━━━ RECORDS
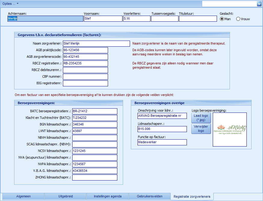
Task: Expand the top-right combo box arrow
Action: [259, 4]
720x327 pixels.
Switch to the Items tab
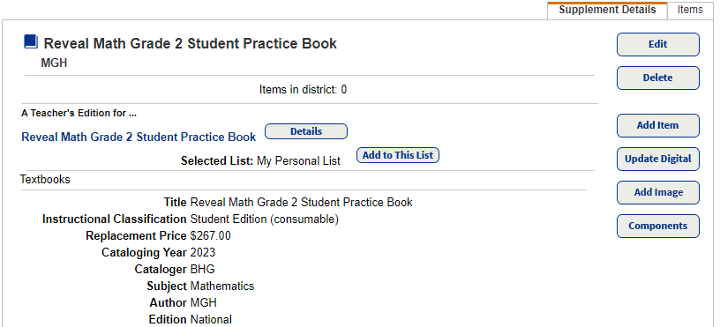click(690, 10)
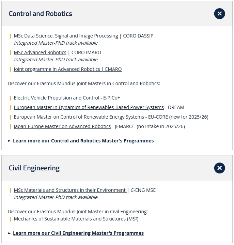Viewport: 234px width, 245px height.
Task: Click the CORO DASSIP programme code text
Action: click(138, 36)
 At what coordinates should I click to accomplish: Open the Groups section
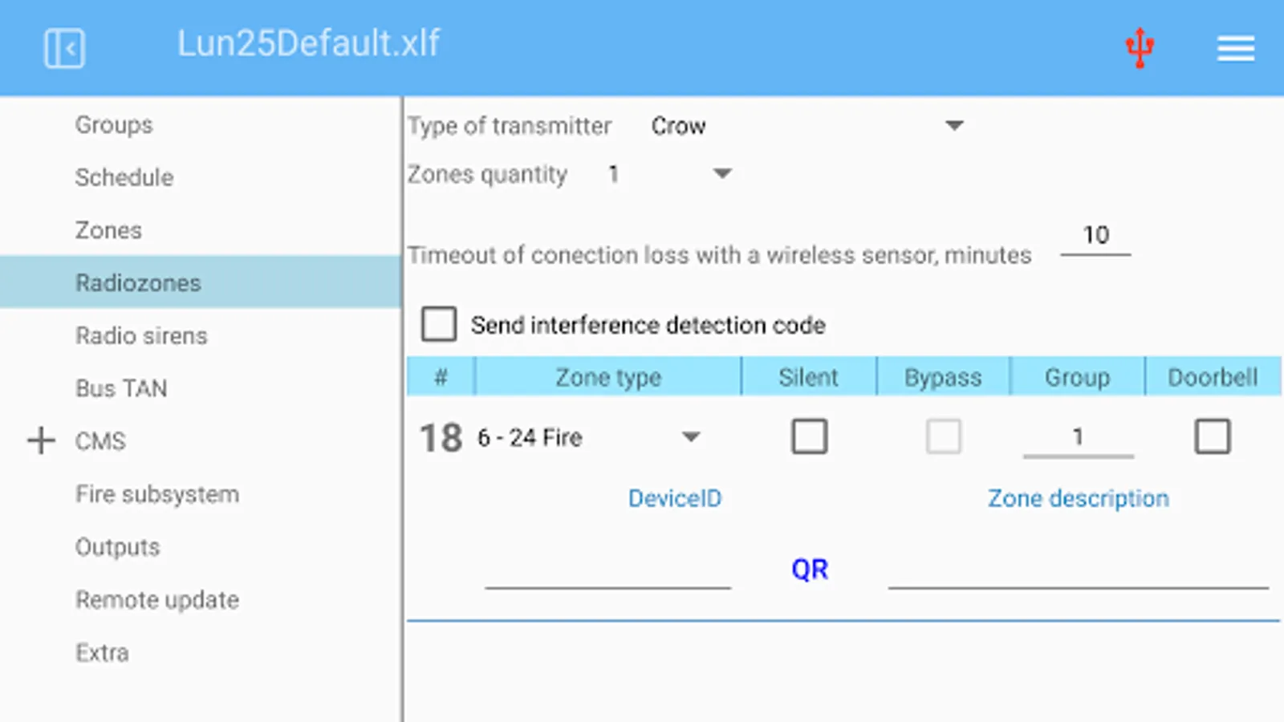point(114,125)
━━━━━━
WHAT THE TASK ASKS: Before duplicating, set the pictures aside; then output exactly the lines from the one with "720x327 pixels." through the end of the records, and only those.

SOLUTION BELOW:
720x327 pixels.
Switch to the Items tab
click(690, 10)
Viewport: 234px width, 245px height.
Task: Click the CORO DASSIP programme code text
Action: click(138, 36)
 At what coordinates should I click to accomplish: Open the Groups section
point(114,125)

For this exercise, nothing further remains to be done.